Radici e Territorio, l’Accademia Italiana della Cucina celebra la tradizione nella Cena Ecumenica

Radici e Territorio, l’Accademia Italiana della Cucina celebra la tradizione nella Cena Ecumenica
21 Ott 2024

Terra, origini, tradizione, profumi di preparazioni genuine e di antica matrice. Sono stati questi gli elementi che hanno fatto da filo conduttore alla “Cena Ecumenica” che, nella serata di giovedì, 17 ottobre, ha riunito, in un’unica ideale conviviale, migliaia di Accademici ed Accademiche in tutto il mondo, rappresentanti delle Delegazioni dell’Accademia Italiana della Cucina, istituzione culturale della Repubblica Italiana fondata da Orio Vergani. L’appuntamento, accanto alla marzolina ‘Cena della Cultura’ e alla ‘Cena degli Auguri’, di dicembre, costituisce la tradizionale ‘ Triade ‘ di conviviali aventi ognuna specifiche caratteristiche culturali, ciascuna delle quali caratterizzata dalla stagione nella quale è incastonata. Il tema dell’anno, uguale per tutte le Delegazioni, al centro della Cena Ecumenica, è stato ” I fagioli, i ceci e gli altri legumi”, prodotti protagonisti del menu della serata ma anche capitolo prezioso del lavoro dei Centri Studi Territoriali, impegnati nella costante opera di recupero, preservazione e valorizzazione dei cibi e delle preparazioni della tradizione culinaria. A Luco dei Marsi, ai piedi della Selva dei Frati, nel ristorante “Angizia”, la Conviviale ha riunito la Delegazione di Avezzano e della Marsica, guidata dal Delegato Franco Santellocco Gargano, attorno a una sapiente tessitura di sapori, cultura, arte.

A tratteggiate l’evento, accanto al Delegato, l’appassionato simposiarca, Alceste Anzini, e il relatore, il dottor Stefano Maggi, che ha richiamato, accanto alle proprietà e alle caratteristiche dei diversi legumi, la loro centralità nelle dispense abruzzesi e nell’alimentazione della popolazione, nel tempo, ricordando le peculiari coltivazioni nelle diverse aree della Marsica. Una celebrazione, quella della Cena Ecumenica, che ben ha saputo onorare coltivazioni, e ricette a esse collegate, solo apparentemente “povere” ma nella loro semplicità ricche di sostanza, materiale e ideale, emblema di quella cucina delle radici che nella sua essenzialità e nel valore che ha rivestito nella storia è già tesoro della più ampia memoria collettiva.

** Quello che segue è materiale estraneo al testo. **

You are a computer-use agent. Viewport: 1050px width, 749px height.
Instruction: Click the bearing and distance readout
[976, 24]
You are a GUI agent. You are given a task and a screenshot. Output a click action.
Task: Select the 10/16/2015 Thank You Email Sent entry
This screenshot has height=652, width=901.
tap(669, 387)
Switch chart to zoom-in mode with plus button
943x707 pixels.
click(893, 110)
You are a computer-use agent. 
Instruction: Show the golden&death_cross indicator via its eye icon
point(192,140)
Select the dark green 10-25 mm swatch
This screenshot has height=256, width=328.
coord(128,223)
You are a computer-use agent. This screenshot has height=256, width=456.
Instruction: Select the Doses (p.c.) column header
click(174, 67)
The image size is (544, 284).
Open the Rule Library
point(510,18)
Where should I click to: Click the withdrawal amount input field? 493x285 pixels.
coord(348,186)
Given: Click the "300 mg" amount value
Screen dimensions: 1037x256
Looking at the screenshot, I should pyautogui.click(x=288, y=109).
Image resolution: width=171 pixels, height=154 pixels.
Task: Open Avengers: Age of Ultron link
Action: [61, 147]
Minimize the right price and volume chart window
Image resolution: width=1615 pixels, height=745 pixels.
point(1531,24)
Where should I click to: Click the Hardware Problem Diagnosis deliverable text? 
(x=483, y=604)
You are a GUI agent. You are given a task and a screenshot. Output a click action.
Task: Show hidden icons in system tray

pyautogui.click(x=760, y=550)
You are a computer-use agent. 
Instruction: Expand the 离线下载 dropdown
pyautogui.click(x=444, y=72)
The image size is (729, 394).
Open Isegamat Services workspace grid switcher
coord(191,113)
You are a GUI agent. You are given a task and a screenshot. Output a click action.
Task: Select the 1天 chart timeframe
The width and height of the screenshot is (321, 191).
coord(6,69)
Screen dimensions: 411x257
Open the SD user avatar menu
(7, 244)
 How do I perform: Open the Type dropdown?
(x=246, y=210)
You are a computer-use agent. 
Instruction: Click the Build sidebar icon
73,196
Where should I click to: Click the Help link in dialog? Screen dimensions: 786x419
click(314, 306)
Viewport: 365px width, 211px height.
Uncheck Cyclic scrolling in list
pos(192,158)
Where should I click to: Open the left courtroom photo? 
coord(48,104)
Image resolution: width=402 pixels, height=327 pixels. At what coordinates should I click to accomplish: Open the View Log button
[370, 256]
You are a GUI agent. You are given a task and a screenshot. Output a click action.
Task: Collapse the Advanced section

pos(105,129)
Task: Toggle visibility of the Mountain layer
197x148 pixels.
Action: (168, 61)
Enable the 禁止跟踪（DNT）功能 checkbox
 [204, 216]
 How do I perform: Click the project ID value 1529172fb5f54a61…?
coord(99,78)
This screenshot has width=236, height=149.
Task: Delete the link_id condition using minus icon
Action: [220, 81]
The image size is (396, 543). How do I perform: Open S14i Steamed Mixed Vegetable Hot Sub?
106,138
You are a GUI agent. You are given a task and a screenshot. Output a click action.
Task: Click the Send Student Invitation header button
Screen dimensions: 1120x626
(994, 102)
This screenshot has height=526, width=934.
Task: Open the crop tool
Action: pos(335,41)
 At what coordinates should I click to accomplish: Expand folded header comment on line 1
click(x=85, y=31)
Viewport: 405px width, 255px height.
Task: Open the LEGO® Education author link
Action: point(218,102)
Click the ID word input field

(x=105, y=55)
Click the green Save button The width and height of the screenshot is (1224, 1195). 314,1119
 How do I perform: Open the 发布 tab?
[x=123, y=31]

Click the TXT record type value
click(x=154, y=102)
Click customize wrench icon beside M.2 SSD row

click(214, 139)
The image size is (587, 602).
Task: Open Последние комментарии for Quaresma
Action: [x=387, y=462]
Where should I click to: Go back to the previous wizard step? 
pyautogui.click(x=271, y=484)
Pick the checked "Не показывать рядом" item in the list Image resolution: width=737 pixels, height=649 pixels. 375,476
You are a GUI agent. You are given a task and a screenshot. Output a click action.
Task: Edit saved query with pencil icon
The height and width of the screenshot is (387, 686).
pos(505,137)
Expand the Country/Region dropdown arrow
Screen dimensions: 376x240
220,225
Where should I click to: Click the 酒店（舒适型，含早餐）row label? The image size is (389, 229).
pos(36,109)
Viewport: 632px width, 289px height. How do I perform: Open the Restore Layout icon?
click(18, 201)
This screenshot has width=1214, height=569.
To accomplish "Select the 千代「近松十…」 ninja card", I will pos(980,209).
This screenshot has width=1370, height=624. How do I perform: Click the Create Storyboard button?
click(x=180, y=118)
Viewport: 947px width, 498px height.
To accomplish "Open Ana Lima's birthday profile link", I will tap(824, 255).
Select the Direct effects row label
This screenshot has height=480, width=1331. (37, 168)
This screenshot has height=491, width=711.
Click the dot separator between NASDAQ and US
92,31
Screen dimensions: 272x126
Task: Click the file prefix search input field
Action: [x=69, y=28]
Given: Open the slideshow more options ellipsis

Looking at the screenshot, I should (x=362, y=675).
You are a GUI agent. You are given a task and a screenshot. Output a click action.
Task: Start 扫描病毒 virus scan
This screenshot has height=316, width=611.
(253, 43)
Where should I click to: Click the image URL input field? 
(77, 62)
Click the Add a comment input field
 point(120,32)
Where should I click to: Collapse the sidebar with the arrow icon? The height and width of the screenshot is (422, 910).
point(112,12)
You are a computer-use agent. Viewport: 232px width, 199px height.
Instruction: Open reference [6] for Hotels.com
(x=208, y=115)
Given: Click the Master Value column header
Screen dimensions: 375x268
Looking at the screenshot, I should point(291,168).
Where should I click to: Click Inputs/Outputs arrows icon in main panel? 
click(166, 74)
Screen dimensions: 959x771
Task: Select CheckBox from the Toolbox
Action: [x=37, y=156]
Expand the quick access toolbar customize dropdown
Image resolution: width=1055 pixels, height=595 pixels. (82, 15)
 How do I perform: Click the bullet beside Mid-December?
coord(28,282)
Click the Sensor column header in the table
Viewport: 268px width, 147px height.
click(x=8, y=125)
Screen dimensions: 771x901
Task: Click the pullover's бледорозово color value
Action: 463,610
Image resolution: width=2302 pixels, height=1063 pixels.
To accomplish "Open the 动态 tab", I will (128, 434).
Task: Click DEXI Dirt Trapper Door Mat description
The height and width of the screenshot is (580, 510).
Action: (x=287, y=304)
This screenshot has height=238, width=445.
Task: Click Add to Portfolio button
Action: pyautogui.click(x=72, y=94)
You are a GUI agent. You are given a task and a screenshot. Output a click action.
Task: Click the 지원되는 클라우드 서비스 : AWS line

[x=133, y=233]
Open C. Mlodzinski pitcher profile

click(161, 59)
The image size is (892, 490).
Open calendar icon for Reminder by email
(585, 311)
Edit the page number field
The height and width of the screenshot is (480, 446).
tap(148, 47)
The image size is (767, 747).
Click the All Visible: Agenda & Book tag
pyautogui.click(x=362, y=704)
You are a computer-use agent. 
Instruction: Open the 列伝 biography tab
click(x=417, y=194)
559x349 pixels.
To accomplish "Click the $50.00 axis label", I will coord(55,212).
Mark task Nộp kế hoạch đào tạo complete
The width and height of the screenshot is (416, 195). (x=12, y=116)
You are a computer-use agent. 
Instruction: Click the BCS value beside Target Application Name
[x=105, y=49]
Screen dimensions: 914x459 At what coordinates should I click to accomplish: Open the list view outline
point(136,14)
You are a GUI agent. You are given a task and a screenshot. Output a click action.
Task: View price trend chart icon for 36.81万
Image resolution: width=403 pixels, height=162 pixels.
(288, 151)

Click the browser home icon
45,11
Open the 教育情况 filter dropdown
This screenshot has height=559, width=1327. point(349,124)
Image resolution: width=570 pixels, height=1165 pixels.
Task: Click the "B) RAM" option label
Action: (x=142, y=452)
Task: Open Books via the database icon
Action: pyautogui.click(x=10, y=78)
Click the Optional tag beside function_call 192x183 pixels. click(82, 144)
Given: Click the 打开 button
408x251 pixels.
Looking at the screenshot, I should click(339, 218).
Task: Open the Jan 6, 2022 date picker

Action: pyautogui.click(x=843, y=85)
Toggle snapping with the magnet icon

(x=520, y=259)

A impreziosire ulteriormente la serata, punteggiata dalle straordinarie interpretazioni del soprano Ilenia Lucci, accompagnata dalle belle note della violinista Giuliana La Rosa, le apprezzate riflessioni degli Accademici presenti e degli Ospiti speciali, tra i quali Fabrizio Venturini, Delegato del Sovrano Ordine di Malta per l’Abruzzo e il Molise, l’assessore al Comune di Avezzano, Pieluigi Di Stefano, che ha espresso grande apprezzamento per la meritoria opera della Delegazione territoriale dell’Accademia, e il direttore del Consorzio di Bonifica Ovest, Abramo Bonaldi. Unanime il plauso alla Brigata di cucina, che ha proposto preparazioni tradizionali, di grande carattere e forti radici nella storia locale ma declinate in chiave moderna, incardinate sul connubio di legumi, erbe, carni e salumi a chilometro zero, pani speciali, paste artigianali, tra cui gli gnocchetti e ceci, le vellutate, le piccole aperture golose di benvenuto, biglietto da visita di una tavola che ha appagato il palato e gli occhi, insieme ai celebrati vini della Cantina del Fucino, eccellente protagonista del panorama marsicano e non solo.